LONDON (AFP) –
Former England football captain John Terry took the witness stand Tuesday and told his trial that he was “very angry and upset” when he thought an opponent had accused him of making racist remarks.
The Chelsea captain is accused of using a racist slur against Queens Park Rangers player Anton Ferdinand during a match between Chelsea and QPR on October 23 last year.
Terry, standing trial at Westminster Magistrates Court in London, told the court he was sarcastically repeating words he thought Ferdinand had said to him.
Terry said the pair began trading insults when he did not return the ball to QPR.
The Chelsea captain then ran back to his position and turned round to face Ferdinand.
“He was doing a pumping action” and referring to Terry’s alleged affair with the mother of a former team-mate’s child, the married father of twins said.
Speaking quietly, Terry said he was taunted about the allegations “more or less every game” and had “heard it all before”.
“It’s part and parcel of the game; you just get on with the game, basically,” he said, and try to “laugh it off”.
Terry said that after the match, he asked Ferdinand if he had accused him of using the racist obscenity.
“His reply to that was ‘no,no,no. We all said things we shouldn’t have said, that’s the end of it’.
“I asked him twice and he said no. I thought that was the end of it.”
The prosecution asked Terry why he repeated the slur rather than simply asking, “What?”.
Terry replied: “Hindsight’s a wonderful thing.

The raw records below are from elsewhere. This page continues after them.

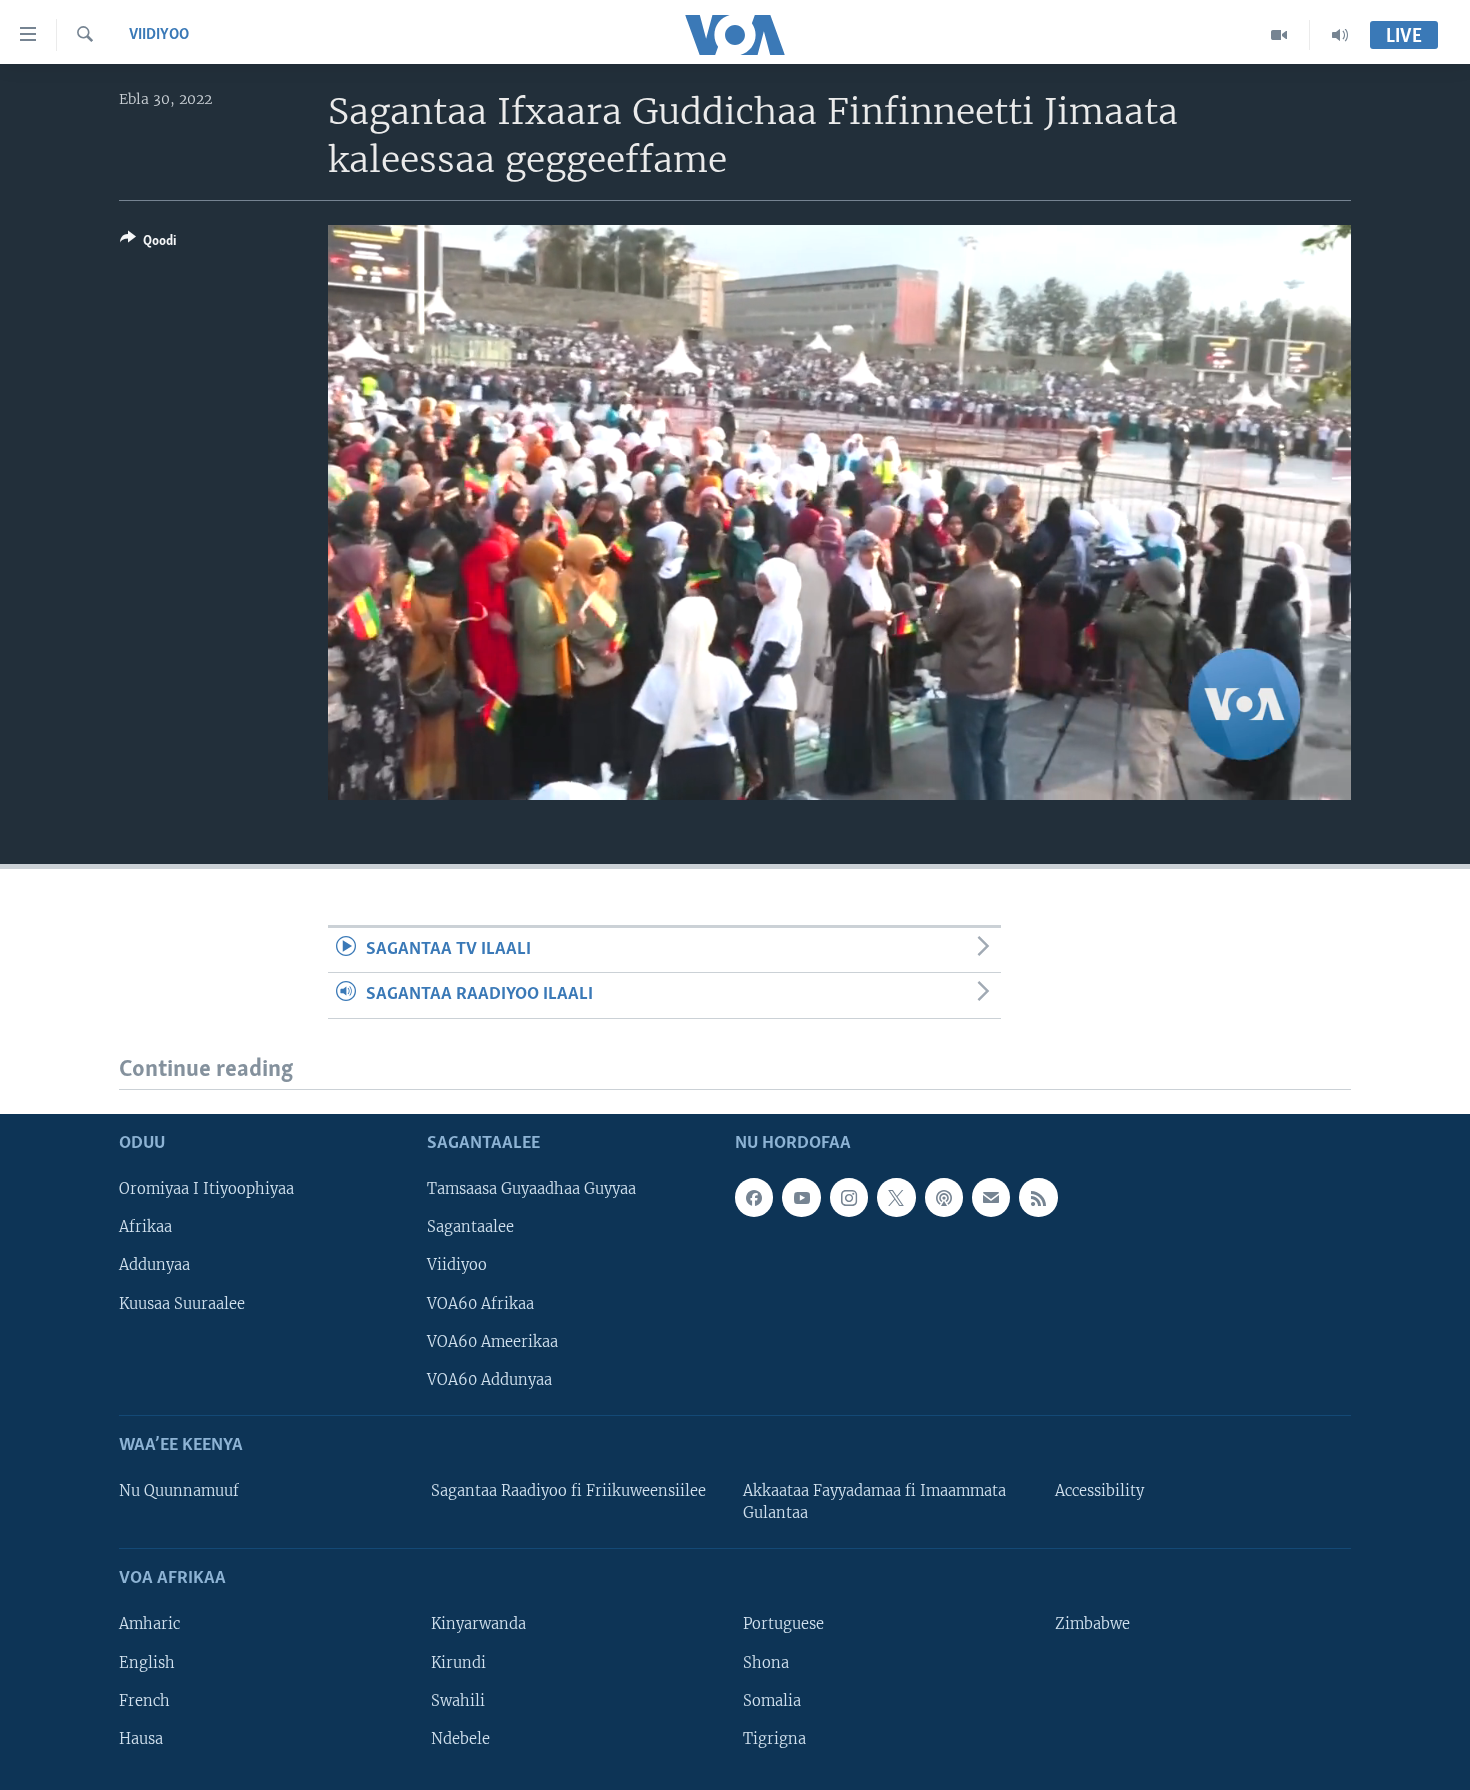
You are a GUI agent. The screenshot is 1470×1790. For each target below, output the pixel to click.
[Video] (1279, 35)
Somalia (772, 1701)
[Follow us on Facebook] (754, 1197)
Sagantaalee (470, 1227)
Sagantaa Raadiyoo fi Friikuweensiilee (568, 1491)
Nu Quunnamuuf (179, 1491)
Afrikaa (145, 1227)
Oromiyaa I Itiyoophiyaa (206, 1189)
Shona (766, 1663)
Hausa (141, 1739)
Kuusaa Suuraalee (182, 1304)
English (147, 1663)
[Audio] (1340, 35)
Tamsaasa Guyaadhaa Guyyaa (531, 1189)
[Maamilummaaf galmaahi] (991, 1197)
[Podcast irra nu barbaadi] (944, 1197)
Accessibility (1099, 1491)
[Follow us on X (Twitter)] (896, 1197)
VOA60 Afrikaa (480, 1304)
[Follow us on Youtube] (801, 1197)
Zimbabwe (1092, 1625)
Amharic (149, 1625)
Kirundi (458, 1663)
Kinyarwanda (478, 1625)
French (144, 1701)
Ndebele (460, 1739)
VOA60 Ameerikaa (492, 1342)
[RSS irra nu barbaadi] (1038, 1197)
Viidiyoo (159, 35)
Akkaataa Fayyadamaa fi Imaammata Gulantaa (874, 1502)
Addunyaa (154, 1266)
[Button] (148, 244)
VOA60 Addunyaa (489, 1380)
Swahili (458, 1701)
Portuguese (783, 1625)
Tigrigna (774, 1739)
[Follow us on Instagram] (849, 1197)
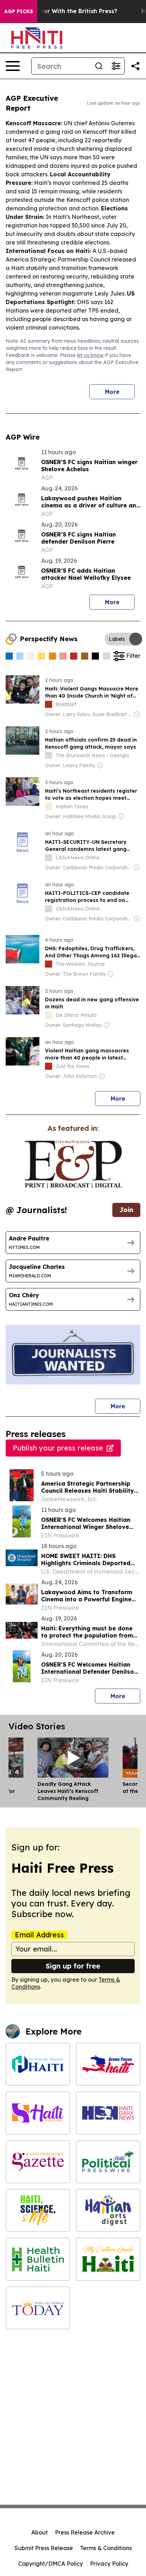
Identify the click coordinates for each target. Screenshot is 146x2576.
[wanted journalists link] (73, 1164)
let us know (90, 355)
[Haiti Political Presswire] (108, 2161)
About (39, 2532)
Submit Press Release (44, 2548)
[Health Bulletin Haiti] (38, 2259)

At the time I was shocked, I was angry; you can’t control your emotions.”
The 31-year-old denied that he had “snapped”.
The England defender said he had not considered apologising to Ferdinand.
“Why would I apologise to Anton when he is the one who accused me? What I said was in response to what Anton said to me,” he said.
Terry said he had co-operated fully with inquiries by the police and the Football Association (FA), the sport’s governing body in England.
The 2012 Champions League winner gave evidence after his lawyer had asked for the case to be dismissed.
George Carter-Stephenson said Ferdinand was an unreliable witness and lip-reading experts agreed it was impossible to clarify what was said at the key moment from the footage.
The case was “so weak and tenuous it does not warrant it going any further,” he said.
However, judge Howard Riddle ruled that there was a case to answer.
Earlier on the second day of the trial, the court was played a recording of an interview conducted a week after the incident between Terry and FA investigator Jennifer Kennedy.
“I have been called a lot of things in my football career, and off the pitch, but being called a racist I am not prepared to take,” the court heard Terry saying on the tape.
“I am not having Anton thinking that about me or anyone else,” he said.
“I was hurt by it, taken aback and really surprised,” Terry said. “It’s something I took and didn’t like it at all.”
Terry said he was aware of how a video of the incident looked to those who did not know the context and acknowledged that the footage “did not look good.”
But he added: “I know I have nothing to hide.”
If it was the case, a player would not be “projecting it” in front of a packed stadium and dozens of television cameras, he said.
It emerged in court that the only person who initially complained to police about Terry was an off-duty police officer.
If found guilty, Terry could be fined up to £2,500 ($3,850, 3,150 euros).
The trial, expected to last five days, continues Wednesday.